TANA FOCKE: Well we have been running the Fund together for four years and I have run the Fund for 16 years and really the process hasn’t changed all that fundamentally. It is just that we decided that in particular there were too many filler stocks in the portfolio, which was actually dragging down performance instead of giving a solid base. So we decided to take away the 1.5% active, which was actually holding us back, and then we decided to take away the one billion in market cap so that we could actually buy something that was slightly below £900m, £800m, £750m, and so took away those two restrictions. And then we looked at our best picks that we had over the last few years, and if we had those rather than some of the fillers we would have done much better, and the ETFs is another reason why we had this fundamental review. Because time has moved on, I mean when we started and when I started running the Fund there were certainly no ETFs, and people were putting money into ETFs instead of a core fund which was very steady. We need to do a bit more. We need to be a bit-

PRESENTER: A bit more active.

TANA FOCKE: A bit more active, a bit more positive, a bit more concentrated.

PRESENTER: And this review has given you a bit more flexibility would you say?

ROB ROYLE: Yes, so as Tana mentioned the removal of the 1.5% active rate, which essentially means that say if Exxon was 3% of the index we had to hold 1.5% on Exxon at all times. Now that has gone we do not have to hold Exxon at all, and it has been stocks like that that sort of held us back over the years, having to hold things we have sort of relatively low conviction in, and it is now allowed us to have larger positions in other stocks. So Boeing for example, Boeing’s around 1% of the index, but we now are able to have more than 2.5% of the Fund in Boeing, and we have actually got almost 3% in Boeing now. So it has enabled us to have high conviction ideas, which we think will help us outperform over the long term. As Tana mentioned, some of our highest conviction stocks over the past few years have been fantastic performers, but the performance has been held back by the stocks we’ve been forced to hold because of the 1.5% active weight policy.

PRESENTER: So you have reduced the number of stocks, what is the current portfolio construction then?

TANA FOCKE: Well we are in the process of reducing the stocks, but we are not doing it very quickly, we are not doing it overnight. So we have gone down from 90 stocks and I think we are at about 60 now Rob?

ROB ROYLE: Yeah, just below 60 and the aim obviously is to get that 40 to 50 level, so I would say we were just over halfway there. And so far it is going quite well, but it is going to be a sort of slower transition as we want to sell the stocks as and when as opposed to making sort of any kind of enforced changes immediately.

PRESENTER: So how would you describe to somebody who may not have come across you before the shape of the portfolio?

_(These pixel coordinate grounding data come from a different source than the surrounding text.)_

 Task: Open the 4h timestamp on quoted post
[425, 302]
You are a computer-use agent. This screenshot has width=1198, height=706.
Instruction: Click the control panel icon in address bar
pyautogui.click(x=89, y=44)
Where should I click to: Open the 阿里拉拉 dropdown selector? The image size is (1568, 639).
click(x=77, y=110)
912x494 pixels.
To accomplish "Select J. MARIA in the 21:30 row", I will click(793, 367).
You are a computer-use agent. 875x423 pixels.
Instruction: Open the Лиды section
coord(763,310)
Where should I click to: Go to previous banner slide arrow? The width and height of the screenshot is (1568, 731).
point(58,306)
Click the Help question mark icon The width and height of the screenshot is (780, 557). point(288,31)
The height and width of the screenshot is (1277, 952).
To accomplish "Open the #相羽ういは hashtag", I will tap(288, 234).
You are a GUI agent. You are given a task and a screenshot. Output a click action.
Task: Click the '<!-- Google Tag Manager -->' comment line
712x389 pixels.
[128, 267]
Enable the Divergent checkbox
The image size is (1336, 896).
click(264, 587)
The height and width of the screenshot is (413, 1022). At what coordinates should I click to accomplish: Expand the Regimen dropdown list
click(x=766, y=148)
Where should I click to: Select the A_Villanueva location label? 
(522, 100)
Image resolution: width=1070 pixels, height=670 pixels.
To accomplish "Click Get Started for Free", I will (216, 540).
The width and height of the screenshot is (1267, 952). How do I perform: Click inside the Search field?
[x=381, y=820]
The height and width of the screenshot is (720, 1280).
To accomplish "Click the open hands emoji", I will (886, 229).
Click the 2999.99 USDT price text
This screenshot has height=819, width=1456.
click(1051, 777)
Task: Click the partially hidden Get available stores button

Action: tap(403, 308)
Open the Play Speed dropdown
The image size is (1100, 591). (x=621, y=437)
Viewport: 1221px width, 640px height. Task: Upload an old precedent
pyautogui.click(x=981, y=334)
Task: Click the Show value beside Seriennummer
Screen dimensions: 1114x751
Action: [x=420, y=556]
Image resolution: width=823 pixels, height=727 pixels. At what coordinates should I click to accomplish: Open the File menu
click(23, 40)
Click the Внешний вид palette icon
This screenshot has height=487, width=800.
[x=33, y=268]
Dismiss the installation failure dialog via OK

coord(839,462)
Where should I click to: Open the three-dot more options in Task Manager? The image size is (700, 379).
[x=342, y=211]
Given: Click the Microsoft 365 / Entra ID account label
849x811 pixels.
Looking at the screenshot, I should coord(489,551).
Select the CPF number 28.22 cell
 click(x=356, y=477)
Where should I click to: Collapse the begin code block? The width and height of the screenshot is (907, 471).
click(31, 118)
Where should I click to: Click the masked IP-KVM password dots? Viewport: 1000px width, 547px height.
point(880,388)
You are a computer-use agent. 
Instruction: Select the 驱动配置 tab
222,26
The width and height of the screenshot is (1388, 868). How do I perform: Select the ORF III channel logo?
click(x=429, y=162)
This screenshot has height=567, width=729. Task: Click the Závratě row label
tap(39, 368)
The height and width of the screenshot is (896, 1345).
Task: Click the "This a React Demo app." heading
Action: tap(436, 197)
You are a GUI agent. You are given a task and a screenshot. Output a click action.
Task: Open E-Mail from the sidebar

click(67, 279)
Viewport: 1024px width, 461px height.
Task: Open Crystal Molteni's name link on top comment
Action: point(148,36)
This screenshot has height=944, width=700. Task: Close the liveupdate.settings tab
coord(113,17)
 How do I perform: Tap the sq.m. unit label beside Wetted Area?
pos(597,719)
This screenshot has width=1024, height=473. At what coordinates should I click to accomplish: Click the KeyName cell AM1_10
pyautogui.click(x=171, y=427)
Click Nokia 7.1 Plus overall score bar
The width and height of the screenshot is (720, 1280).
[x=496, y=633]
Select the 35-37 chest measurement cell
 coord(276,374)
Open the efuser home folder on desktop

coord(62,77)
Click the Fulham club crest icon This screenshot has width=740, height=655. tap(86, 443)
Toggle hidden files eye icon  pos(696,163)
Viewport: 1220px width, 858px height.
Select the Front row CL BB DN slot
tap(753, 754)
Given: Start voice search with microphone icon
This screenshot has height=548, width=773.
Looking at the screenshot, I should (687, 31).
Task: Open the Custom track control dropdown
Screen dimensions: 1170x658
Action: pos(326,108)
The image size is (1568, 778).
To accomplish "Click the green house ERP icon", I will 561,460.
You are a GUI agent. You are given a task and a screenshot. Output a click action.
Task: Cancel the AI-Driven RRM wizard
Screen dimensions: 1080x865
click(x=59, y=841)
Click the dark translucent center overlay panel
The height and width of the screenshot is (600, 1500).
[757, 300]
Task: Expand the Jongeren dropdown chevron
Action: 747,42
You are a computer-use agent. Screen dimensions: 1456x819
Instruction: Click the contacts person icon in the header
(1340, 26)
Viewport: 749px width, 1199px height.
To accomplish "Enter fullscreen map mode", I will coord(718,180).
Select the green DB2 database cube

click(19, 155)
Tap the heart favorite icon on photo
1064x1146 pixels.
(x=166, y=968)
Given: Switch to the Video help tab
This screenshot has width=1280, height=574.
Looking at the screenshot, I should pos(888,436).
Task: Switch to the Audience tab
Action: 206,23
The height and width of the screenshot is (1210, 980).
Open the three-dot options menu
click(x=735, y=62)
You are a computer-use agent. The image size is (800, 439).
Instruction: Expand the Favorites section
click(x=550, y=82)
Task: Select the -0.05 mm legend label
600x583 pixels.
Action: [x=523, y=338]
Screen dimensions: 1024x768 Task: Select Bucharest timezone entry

ROB ROYLE: So the portfolio is really going to be made up of good quality businesses that we aim to hold for the long term, so our view is going to remain on a three-to-five-year view, which we believe we can get rid of a lot of the short-term noise in stocks and invest around the long term. So for example I mentioned Boeing, when they had their battery issues it meant we were able to add more to Boeing when the stock was underperforming, because we just believed that would be a short-term issue, and since then it has been a fantastic performer.

PRESENTER: The process by which you select your stocks, the screening that you do has become more refined, more rigorous?

TANA FOCKE: I think it has become more rigorous, and I think part of that is that we have added another person to the team. We have Joseph Bond, who was a graduate with us, and he came for two weeks as the graduates do when they go round the firm, and both Rob and I decided that he was a real star and that we wanted to have him on the team and we have been allowed to keep him and he does a lot of original research for us, because we did not have actually the time to be able to do that. So now we have somebody that we can rely on to do quite a lot of in-depth research, which we did not do so much before, and I still do not do. I mean Rob does original research, but I tend not to.

PRESENTER: Now you are both co-managers on the portfolio, how does it actually work?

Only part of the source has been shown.